David Tiller (born 30 May 1958) is a former Australian rules footballer in the South Australian National Football League (SANFL), playing for the North Adelaide Football Club.

Recruited from the Risdon Football Club in the Spencer Gulf Football League, Tiller made his SANFL debut in 1977. In 1984 he was appointed captain of the North Adelaide Football Club, and captained the club from 1984 to 1986.

He played in the North Adelaide premiership team of 1987, and was vice-captain of the club that year.

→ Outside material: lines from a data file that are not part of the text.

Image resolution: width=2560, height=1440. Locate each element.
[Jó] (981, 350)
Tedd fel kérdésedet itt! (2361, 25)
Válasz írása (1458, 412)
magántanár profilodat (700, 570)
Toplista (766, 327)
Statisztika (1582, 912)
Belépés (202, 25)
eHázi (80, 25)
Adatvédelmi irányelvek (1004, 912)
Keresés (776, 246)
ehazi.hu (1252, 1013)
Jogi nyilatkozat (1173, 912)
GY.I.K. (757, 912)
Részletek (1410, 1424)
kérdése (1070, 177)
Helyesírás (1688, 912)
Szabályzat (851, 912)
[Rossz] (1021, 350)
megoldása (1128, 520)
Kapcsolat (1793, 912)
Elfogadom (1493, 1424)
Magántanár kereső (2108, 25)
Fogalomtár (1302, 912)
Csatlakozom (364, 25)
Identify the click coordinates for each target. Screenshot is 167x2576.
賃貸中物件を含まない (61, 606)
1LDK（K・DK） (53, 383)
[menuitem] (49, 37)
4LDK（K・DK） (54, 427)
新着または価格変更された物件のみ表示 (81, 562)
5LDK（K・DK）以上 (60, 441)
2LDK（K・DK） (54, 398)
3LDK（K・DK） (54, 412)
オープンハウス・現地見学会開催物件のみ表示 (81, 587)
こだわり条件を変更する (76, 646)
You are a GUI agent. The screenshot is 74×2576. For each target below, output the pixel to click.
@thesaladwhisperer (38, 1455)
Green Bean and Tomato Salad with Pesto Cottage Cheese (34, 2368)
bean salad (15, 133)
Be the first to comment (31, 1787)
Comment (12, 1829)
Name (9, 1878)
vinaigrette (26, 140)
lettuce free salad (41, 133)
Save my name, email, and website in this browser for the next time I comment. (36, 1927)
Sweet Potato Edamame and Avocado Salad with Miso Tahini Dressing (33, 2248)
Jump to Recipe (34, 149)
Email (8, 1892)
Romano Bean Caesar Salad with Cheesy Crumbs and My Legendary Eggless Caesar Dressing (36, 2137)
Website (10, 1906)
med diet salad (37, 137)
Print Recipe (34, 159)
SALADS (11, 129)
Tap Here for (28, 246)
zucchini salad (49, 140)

Tiller won the club's best and fairest award in both 1981 and 1984, and was awarded life membership at North Adelaide in 1986.

Tiller coached the North Adelaide Under-17s team to a premiership in 2005, and coached the South Adelaide Under-17s team for two years. He coached North Adelaide Under 16s from 2009 until 2016 for premierships in 2010, 2011 and 2013. In 1993 he was playing coach of the Broadview Football Club's premiership team in A1 Amateur League. He is also a long-serving physical education and geography teacher at Westminster School in Adelaide.

During his time with the Roosters, Tiller was regarded as having one of the longest kicks in the league. He was inducted into The North Adelaide Football Club Hall Of Fame on 11 November 2017.